Complete the following:
a. According to the Sleights holiday blog, between which years did a railway run at Sandsend?
b. Resume the Sleights holiday blog from its last sentence, keeping the same voice.

Document passage:
Earlier posts

Earlier posts
This blog is a continuation of an older one. To explore previous posts please click the photo above.

Wednesday, 31 August 2022

Sandsend beach


Sleights holiday 9

Eventually I took off my sandals and wandered down to the beach, enjoying the cool, damp sand where the tide had recently retreated. It was early but there were plenty of families settling in for an extended stay, with all the beach paraphernalia that seems to necessitate - windbreaks (not that there was any wind!), sunshades, rugs, small tents, buckets, spades and inflatables, not to forget the all-important picnic basket. There are a few nice cafés on the beachside, and no doubt some ice cream vans would appear later too. It seemed a very safe beach for young families, with very gently sloping sand and the two streams flowing down for extra interest - always good for constructing dams! 


Looking south towards Whitby, the heat haze was obvious. I understand that a day or so later the whole coast was covered in a strong sea fret (mist) so I was quite lucky, I guess, to be able to enjoy the sunshine, though by midday it was too scorching hot for me and I retreated to my accommodation inland, and the joys of a good book.  I finished 'Eight Feet in the Andes', a travel diary by the Irish writer, Dervla Murphy (who sadly died recently). Now I'm reading 'The Book of Joy', a dialogue between the Dalai Lama and (the late) Archbishop Desmond Tutu, which is fascinating and very uplifting. 




Tuesday, 30 August 2022

Sandsend


Sleights holiday 8

There is a two-mile long beach to the north side of Whitby, which ends in cliffs at the village of Sandsend (its name being a bit of a giveaway!) I arrived there soon after breakfast. There was already little space to park the car and people were beginning to set up camp for the day on the beach. The tide was at its lowest, so most folk were sensibly enough settling well above the high tide mark, to avoid having to move later on. 

I decided I'd explore the little village first. I've driven through it on the coast road before now, but never stopped to investigate. It turned out to be quite pretty, with cottages of stone, stucco and those lovely red clay pantiles, all arranged around a couple of becks that flow into the sea. I think most of the cottages are now holiday lets but were originally homes for fishermen, and workers at the nearby alum works and on the Mulgrave Estate, which still owns some of the land. There were once two villages, Sandsend and East Row but the two merged into one. There was a railway here between 1855 and 1958, originally presumably to facilitate the alum workings, but the easy access led to a growth in tourism



I was a little surprised to see a thatched cottage, next door to the pub. The quaint, two-bedroomed Hart Cottage is Grade II listed, built in the late 17th century - and you can rent it for your holidays, should you so wish. 


Monday, 29 August 2022

Sleights

Sleights holiday 7

The heat was building as the week went on, so I was very limited in what I could do. One day I took a walk down the steep hill into Sleights village, which I hadn't really explored before. In truth there isn't a lot to see; it is a pleasant residential village, through which the River Esk - and the railway - run in quite a deep cutting. With the heat shimmering, the scene above somehow reminded me more of a French village than an English one.

Extracted information:
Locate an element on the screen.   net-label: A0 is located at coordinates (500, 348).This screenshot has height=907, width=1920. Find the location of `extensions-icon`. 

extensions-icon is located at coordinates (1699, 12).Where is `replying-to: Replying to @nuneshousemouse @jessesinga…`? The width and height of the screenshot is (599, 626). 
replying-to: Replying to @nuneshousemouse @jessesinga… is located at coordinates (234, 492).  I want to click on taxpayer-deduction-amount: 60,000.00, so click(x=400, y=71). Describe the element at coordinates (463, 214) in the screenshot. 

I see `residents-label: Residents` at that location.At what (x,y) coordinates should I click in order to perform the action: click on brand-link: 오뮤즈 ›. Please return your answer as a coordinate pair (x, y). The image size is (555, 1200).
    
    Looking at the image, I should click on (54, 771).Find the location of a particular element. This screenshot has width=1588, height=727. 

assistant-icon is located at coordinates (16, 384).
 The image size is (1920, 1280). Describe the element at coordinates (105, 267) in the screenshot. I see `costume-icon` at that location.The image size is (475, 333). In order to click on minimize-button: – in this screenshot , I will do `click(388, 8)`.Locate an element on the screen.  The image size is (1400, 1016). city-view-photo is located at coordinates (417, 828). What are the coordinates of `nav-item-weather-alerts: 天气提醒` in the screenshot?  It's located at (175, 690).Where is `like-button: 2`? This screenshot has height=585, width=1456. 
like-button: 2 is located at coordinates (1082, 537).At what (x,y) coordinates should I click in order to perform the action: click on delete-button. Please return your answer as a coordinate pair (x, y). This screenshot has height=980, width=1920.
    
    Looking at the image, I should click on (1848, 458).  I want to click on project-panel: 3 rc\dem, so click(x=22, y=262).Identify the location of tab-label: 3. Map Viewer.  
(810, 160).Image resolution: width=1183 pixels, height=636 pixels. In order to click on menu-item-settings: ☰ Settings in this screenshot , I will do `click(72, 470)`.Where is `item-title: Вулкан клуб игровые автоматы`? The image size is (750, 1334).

Answers to each task:
a. It ran between 1855 and 1958.

b.
In contrast, the typical stone houses with roofs of red clay tiles are very much the local vernacular. Add in a few roses and a pure blue sky... very pretty

Some of the houses were decorated with wreaths of flowers and ribbons: yellow sunflowers and blue flowers intended, I think, to express support for those suffering the horrific ongoing violence in Ukraine. There are no statistics, as far as I know, but many of our communities have come together to host Ukrainians who have fled the war. (Indeed, my daughter's family have a lovely young woman currently living with them.) It may be that there is a community of refugees around Sleights and Whitby. It seems there have been some fundraising efforts there. 



The heat certainly made me need to stop, rest and drink frequently. Thankfully in Sleights there's a small, rather nice garden centre with a café. It had shaded tables and gardens alongside the river and proved a good place to sit and contemplate life, with a coffee and (oh yes!) cake too. 

Sunday, 28 August 2022

Whitby harbour

Sleights holiday 6

By the time I ended my walk in Whitby itself it was after noon, very hot and predictably very crowded. I always enjoy looking around the harbour area, which is full of boats, mostly yachts and small cruisers. 


Whitby Abbey and St Mary's Church are prominent on the headland above the old town. I didn't make my way up the famous 199 steps this time, though I wrote about the abbey and church last year HERE and HERE if you want to read that.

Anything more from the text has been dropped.